The key, he says, is to introduce new ways of working that allow you to record and calculate your carbon impact on a daily basis. If you have an expense claim for mileage then you can calculate the carbon footprint at the same time, he says.
Introducing small, easily manageable steps that all add up to give a business an overall view of where they sit on the sustainability scale, says Rockett.
“For smaller companies it is often a case of just doing something. Starting somewhere and knowing that is. It could be as small as changing the light bulbs you use. There are lots of things every business can be doing. There are also things that make good business sense too, as well as being sustainable.”
He adds: “The younger generation are now asking in job interviews what a company is doing around sustainability and choosing where to work based on their sustainability credentials. People are choosing what products to buy and services to use as well.

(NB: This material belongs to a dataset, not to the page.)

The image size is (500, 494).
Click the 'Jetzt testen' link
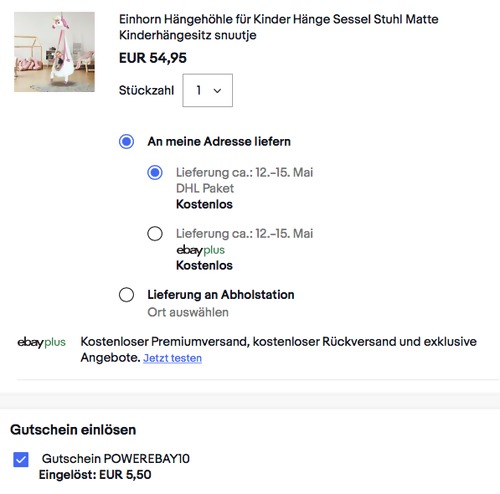(172, 358)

Sustainability as an issue is only going to get bigger as that younger generation gets older and starts making even more purchasing decisions.”
Now back to those Scopes 1, 2 and 3. Whilst the first two Scopes are largely around the steps you are taking in your own business to reduce emissions, Scope 3 looks at your supply chain and how sustainable every single supplier in that chain is. That is where the vast majority of businesses are going to need outside expertise and support, says Rockett.
Even if it is just to determine what it is you are either obliged to do, can choose to do, or ought to do.
The expectations under Scope 3 also differ depending on the type of business you are. So again taking advice can make a big difference, adds Rockett.
Done the hard work for you
His big selling point is he has painstakingly gone through the hundreds of pages of advice from the government and the EU that set out what steps a business can take. The Sustainability Partnership can then “tailor them to your business”.
“I am using proprietary software, based on fully-compliant government emissions factors to work out a sustainability framework that can then be adapted for the companies I am working with. Every company is different but the framework will help you decide what is the right way forward. I have already done that for you.”
The big hurdle to overcome, he says, is changing the mentality towards sustainability from being “something you do through gritted teeth” to introducing new businesses practices that are actually going to be good for the long term future of the company.
“People need to realise that by becoming more sustainable you are going to attract more customers and get more business. So it makes good business to get on board.”
He hopes his experience of working across both wines and spirits can help offer a drinks-focused solution, rather than those who have only worked in sustainability.
“I know I can work with a small drinks business as I have run one myself. They don’t want the hassle and want an easy solution. If I can cut my fuel bill at the same time as my greenhouse gas emissions then that is great. It is very much a business first approach. Save money and save the planet at the same time.
“We want to make it as easy as possible for companies and help them embed new ideas into their businesses that it becomes part of what they do and is natural to them.”